## Your goal
From the line that includes "Toggle the Market Cap legend item" to the last line of the records that follow, copy every line exactly and nothing more, omitting pictures.

Pixel coordinate grounding data
============================================================

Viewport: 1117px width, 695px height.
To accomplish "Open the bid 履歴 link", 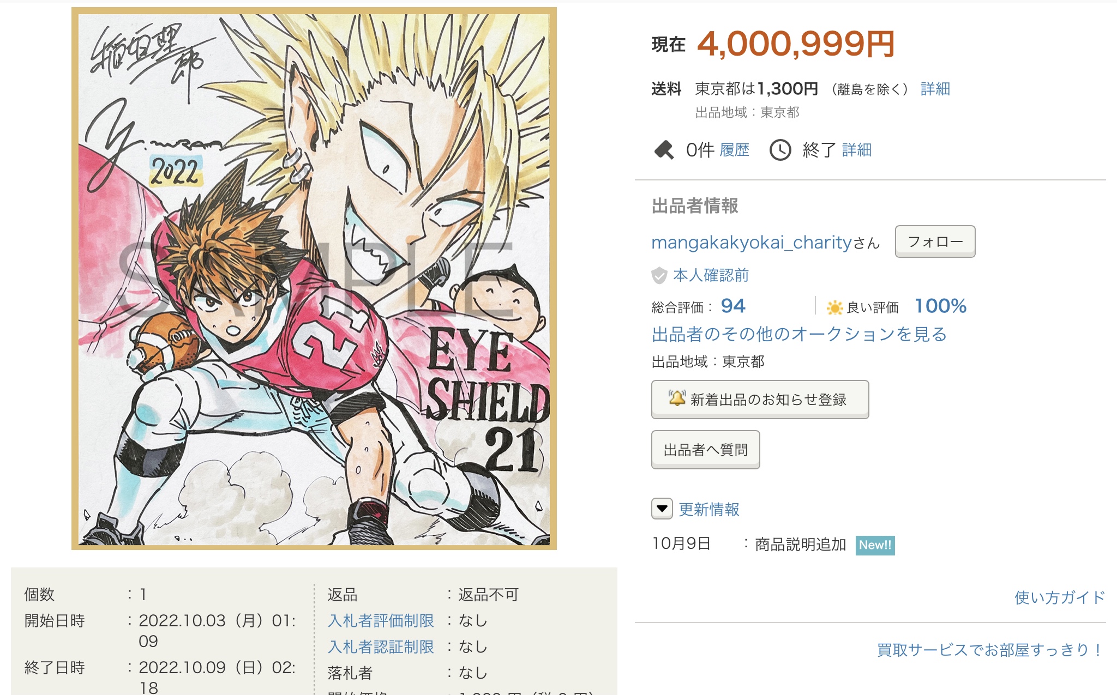I will (x=734, y=150).
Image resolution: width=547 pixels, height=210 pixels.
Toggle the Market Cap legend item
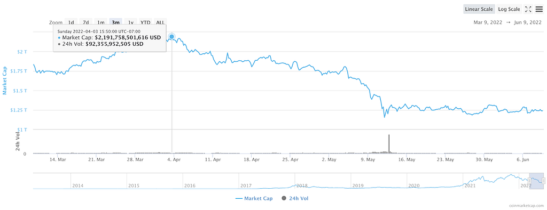click(x=254, y=198)
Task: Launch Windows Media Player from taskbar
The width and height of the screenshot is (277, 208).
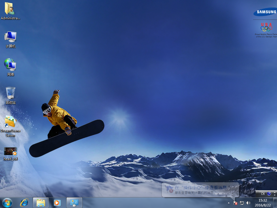Action: click(57, 203)
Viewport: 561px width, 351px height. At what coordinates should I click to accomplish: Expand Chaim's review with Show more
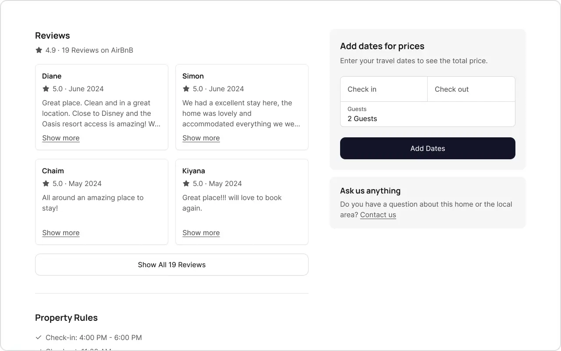pos(61,233)
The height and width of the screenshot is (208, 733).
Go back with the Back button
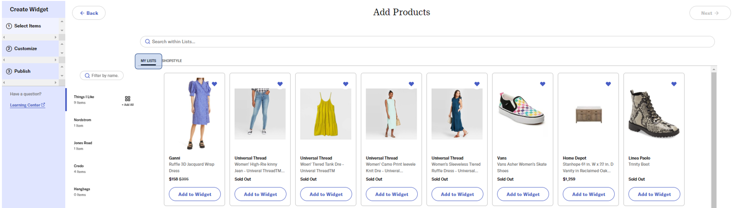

============================================================

## Exercise solution
Toggle the Market Cap legend item
click(x=254, y=198)
Task: Launch Windows Media Player from taskbar
The width and height of the screenshot is (277, 208).
Action: click(57, 203)
Viewport: 561px width, 351px height. At what coordinates should I click to accomplish: Expand Chaim's review with Show more
pos(61,233)
The height and width of the screenshot is (208, 733).
Go back with the Back button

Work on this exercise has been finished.